17 Las cifras referidas a la cantidad de personas que participan en hechos de protesta sólo tienen valor indicativo de órdenes de magnitud; una misma persona es "contada" de acuerdo con la cantidad de hechos de protesta en los que participa. El carácter eminentemente metropolitano de la protesta social de diciembre 2001 y el año siguiente contrasta con el modo como algunos medios de comunicación difundieron estos hechos. En todo caso, no es la primera vez que concentraciones masivas de personas en la Plaza de Mayo de la ciudad de Buenos Aires detonan modificaciones políticas de proyección nacional.
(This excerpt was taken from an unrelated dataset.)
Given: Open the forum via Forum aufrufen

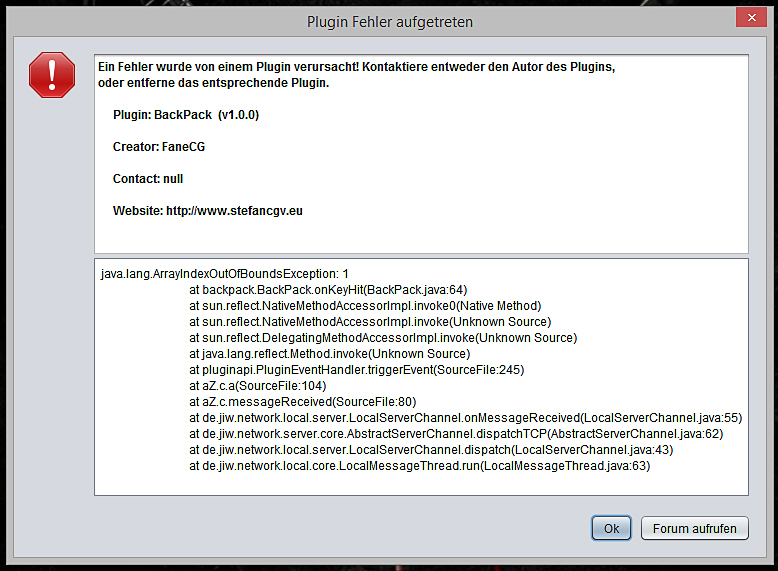Looking at the screenshot, I should [x=694, y=528].
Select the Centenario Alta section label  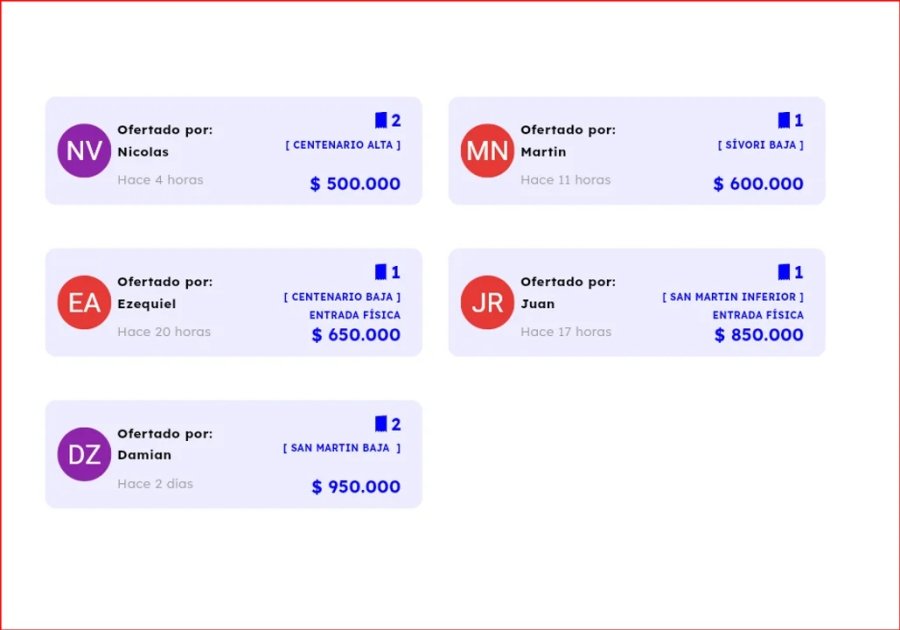pyautogui.click(x=343, y=145)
El 20 de diciembre 2001 puede ser inscrito en una larga serie de momentos fundamentales de la historia política argentina, como la instauración del primer gobierno independiente, el 25 de mayo de 1810, o el 17 de octubre de 1945, que instaló a Juan Domingo Perón en la conducción política del país, para mencionar sólo los más notorios.
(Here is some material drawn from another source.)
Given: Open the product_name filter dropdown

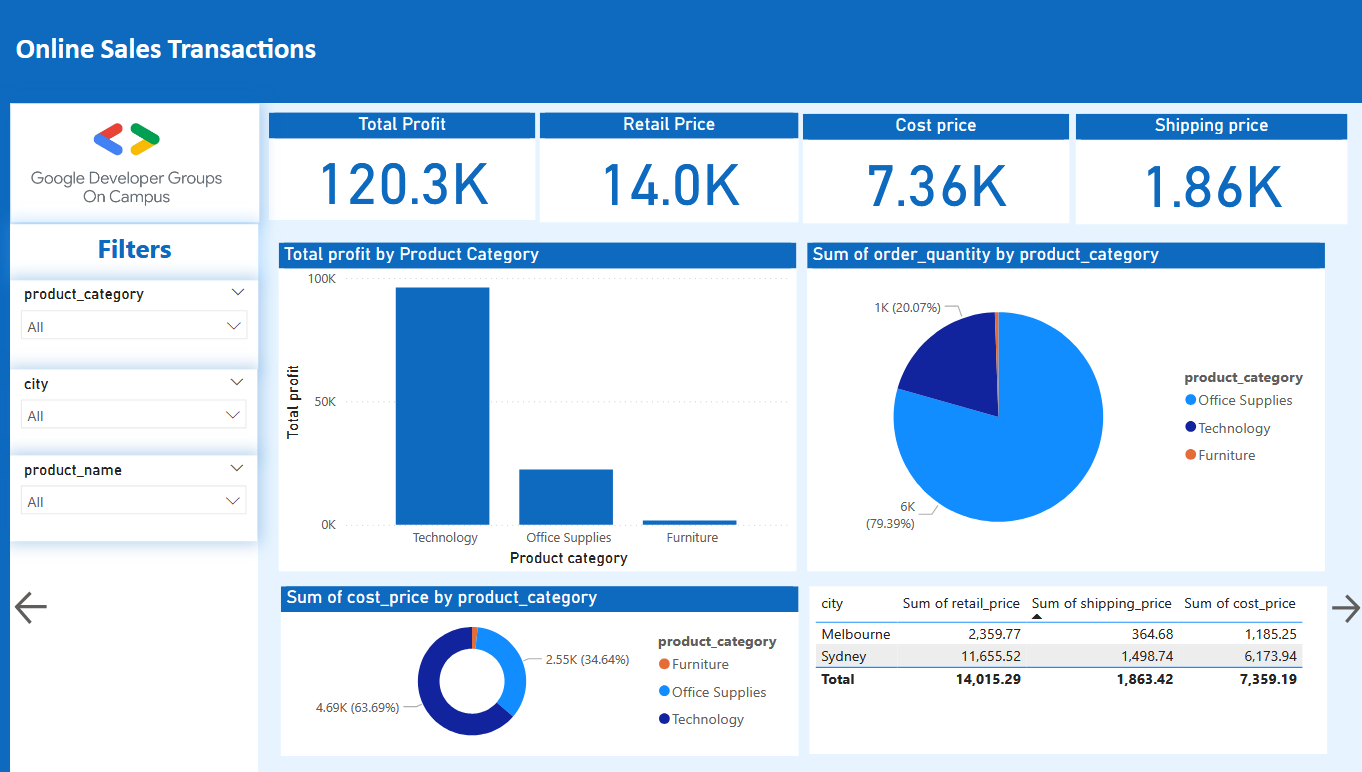Looking at the screenshot, I should [x=133, y=501].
18 Representativo de los reclamos de mano dura es el editorial del diario conservador La Nación del 10 de agosto 2002. El 26 de junio dos militantes de organizaciones piqueteras habían muerto como resultado de la represión lanzada por la policía de la Provincia de Buenos Aires en el municipio de Avellaneda.

19 El programa entrega el equivalente de $150 por mes a cada beneficiario en bonos del gobierno nacional que funcionan como una cuasi moneda de libre circulación. Se completa con un plan de distribución subsidiada de medicamentos y la distribución de alimentos en especie.
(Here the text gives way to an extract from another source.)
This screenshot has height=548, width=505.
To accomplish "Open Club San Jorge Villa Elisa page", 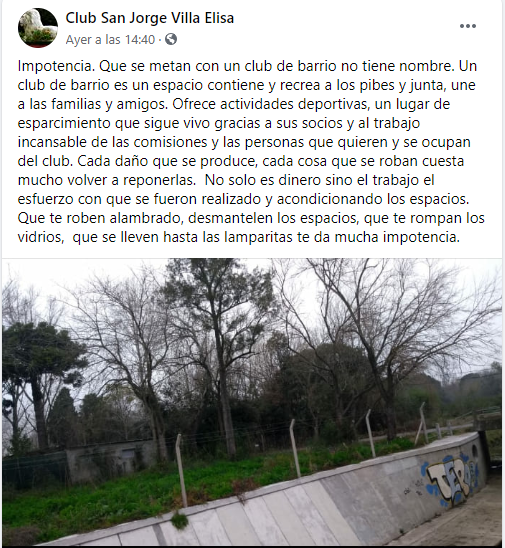I will click(150, 18).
20 Vide por ejemplo Izumi, 2002; Gallo, 2002; Márquez, 2002.

21 El 18 de mayo estaba previsto el ballotage entre las dos fórmulas que más votos habían captado el 27 de abril: las encabezadas por el ex presidente Carlos Menem (24.4% en la primera ronda) y por el gobernador Néstor Kirchner (22.2%). Ante la coincidencia de todas las encuestas sobre una fuerte polarización electoral en favor del programa reformista de Kirchner, el ex presidente Menem optó por retirarse de la contienda tres días antes del comicio.

22 Por ejemplo, el recorte del gasto público en marzo de 2000 afectó a un sector social (los empleados públicos) que venía siendo severamente descalificado desde los tiempos de Menem. El lenguaje oficial y el de los medios de comunicación presentó al típico empleado público como un burócrata opuesto a la modernización, perezoso y chapucero, vegetando detrás de una ventanilla o jugando al solitario en la computadora. Se trataba de una imagen que en el nuevo gobierno fue complementada con denuncias de complicidad con el menemismo que entorpecían la labor regeneradora de la nueva administración (véase, por ejemplo, Cash. Suplemento Económico del diario Página 12 [Buenos Aires], ediciones del 16 y el 23 de enero de 2000). El recorte de 13% de las jubilaciones y de los salarios estatales agregó un nuevo capítulo a la larga historia de contracción del consumo.